DIRECTION
Reproduce every line of the items below, including the requests, but shift each coordinate in the answers by adding 89 to it. Omit the pictures from your answer.

SOURCE MATERIAL
....
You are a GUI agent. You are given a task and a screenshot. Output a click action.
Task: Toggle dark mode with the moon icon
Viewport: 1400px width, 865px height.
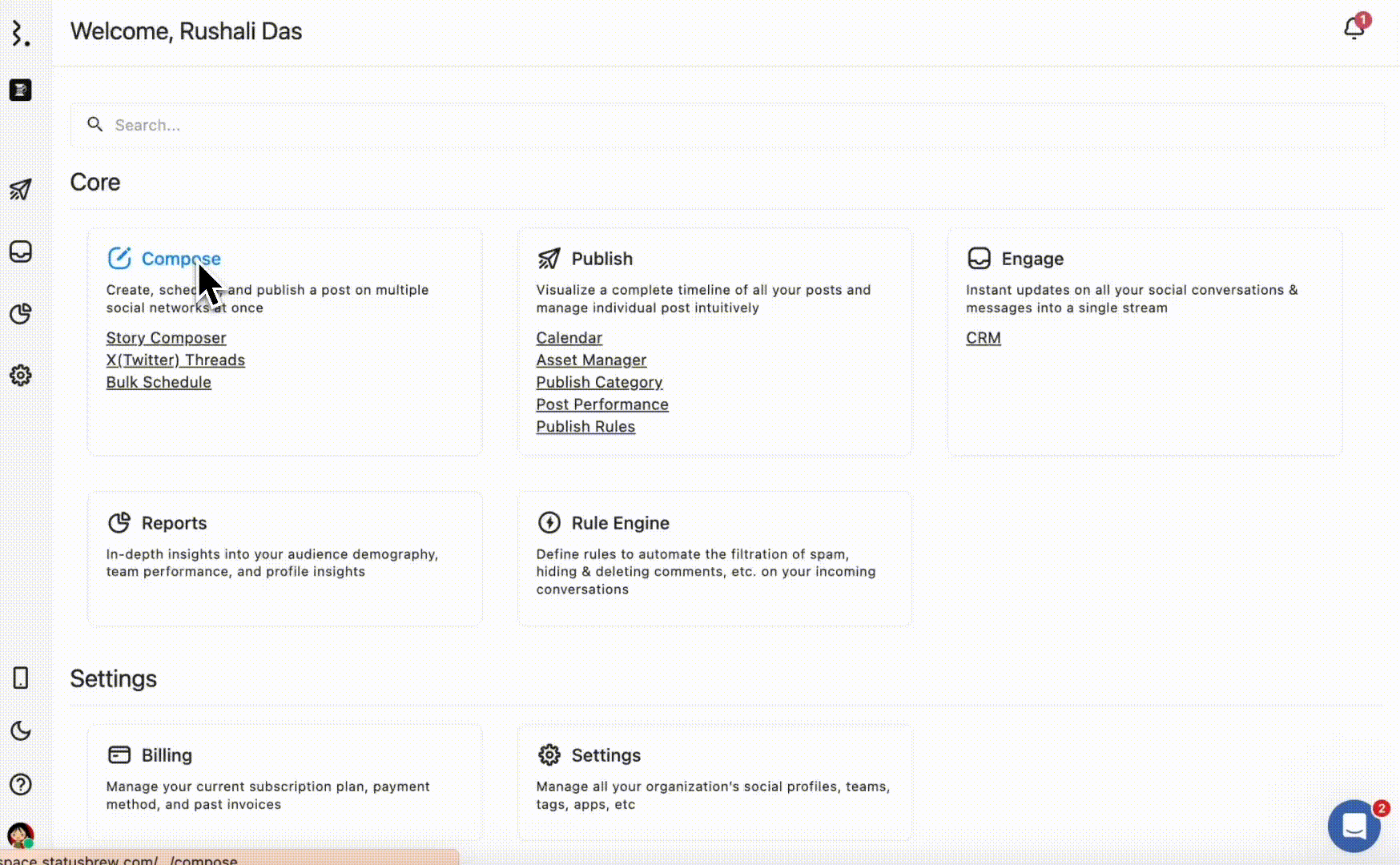click(x=20, y=730)
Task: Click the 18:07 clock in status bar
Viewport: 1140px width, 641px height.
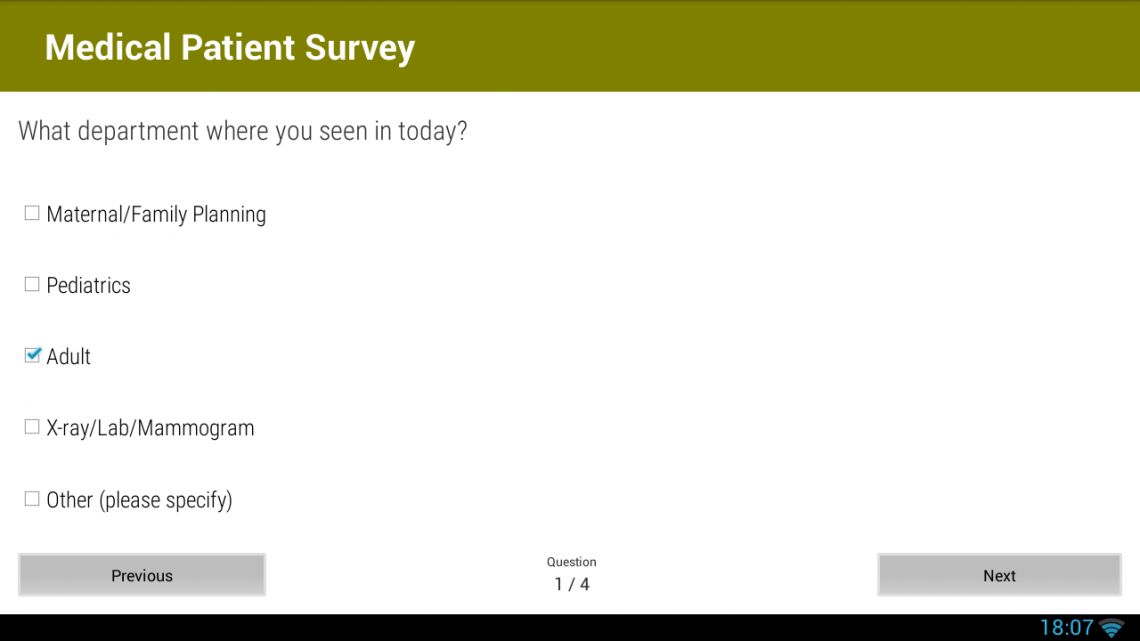Action: (x=1066, y=628)
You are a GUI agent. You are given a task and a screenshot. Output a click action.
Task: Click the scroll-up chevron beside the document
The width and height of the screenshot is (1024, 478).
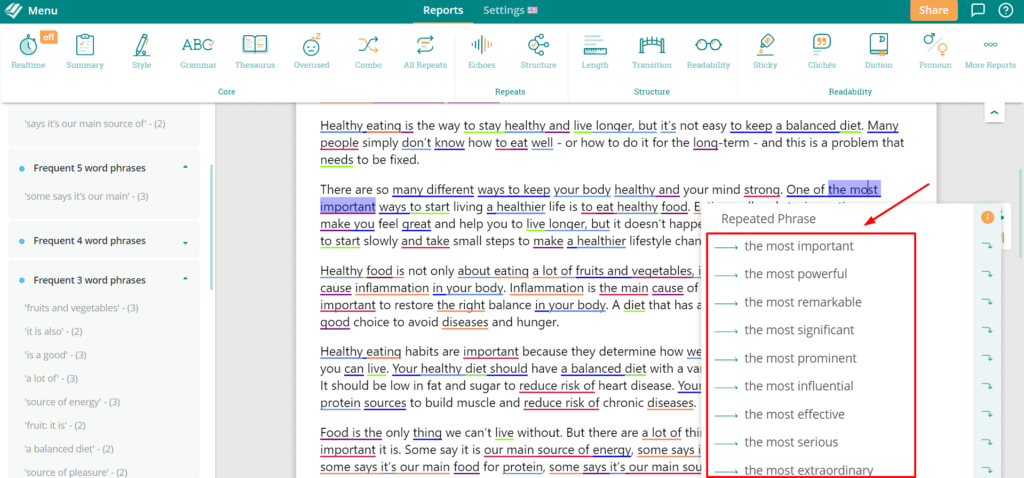click(x=994, y=113)
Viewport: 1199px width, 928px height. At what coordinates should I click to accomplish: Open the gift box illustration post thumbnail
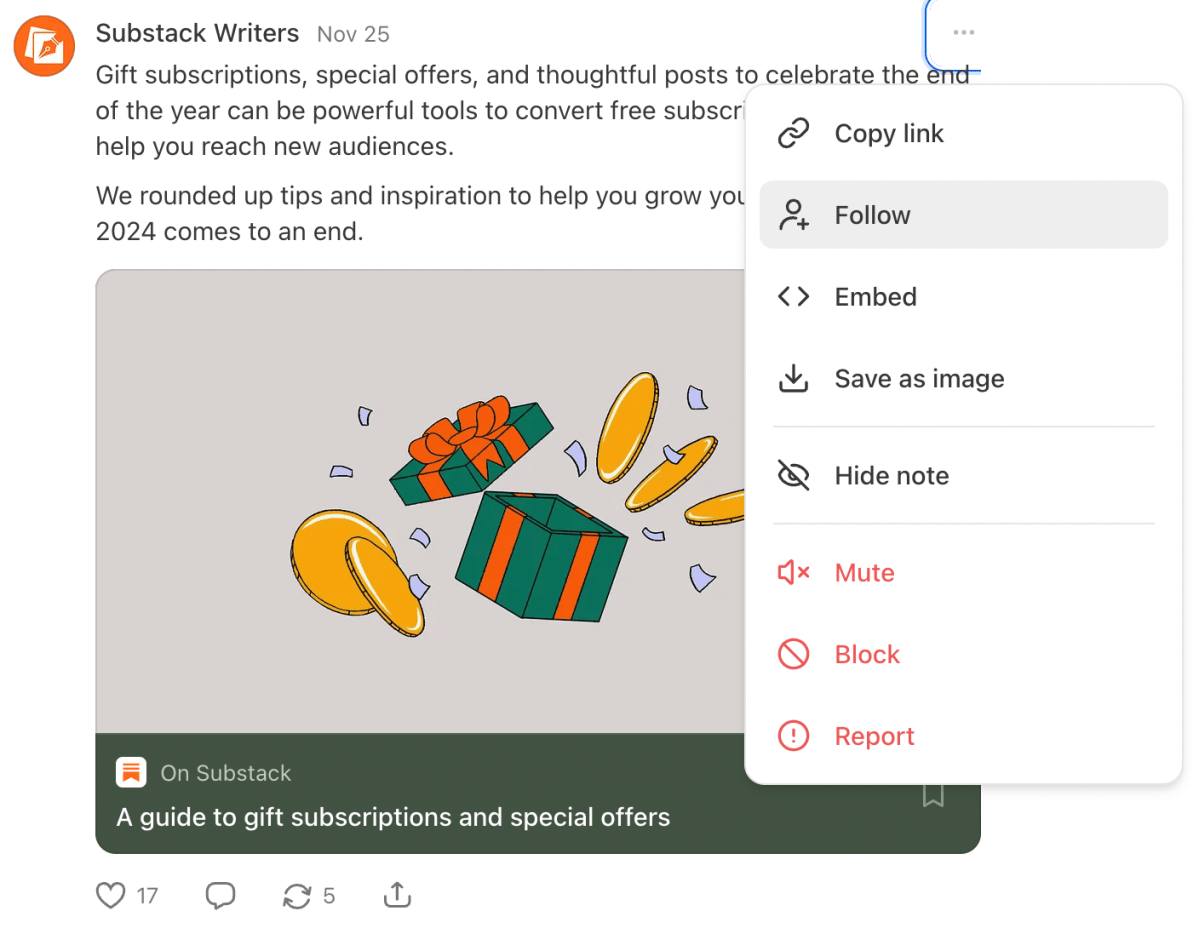tap(421, 501)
....
RESPONSE
You are a GUI agent. You are given a task and a screenshot. Output a click action.
Task: Toggle dark mode with the moon icon
Viewport: 1400px width, 865px height.
click(x=109, y=819)
Task: Click the 18:07 clock in status bar
Viewport: 1140px width, 641px height.
Action: (x=1155, y=717)
You are a GUI agent. You are given a task and a screenshot. Output a click action.
Task: Click the scroll-up chevron beside the document
The width and height of the screenshot is (1024, 478).
click(x=1083, y=202)
Viewport: 1199px width, 928px height. At what coordinates should I click to accomplish: Open the gift box illustration post thumbnail
tap(510, 590)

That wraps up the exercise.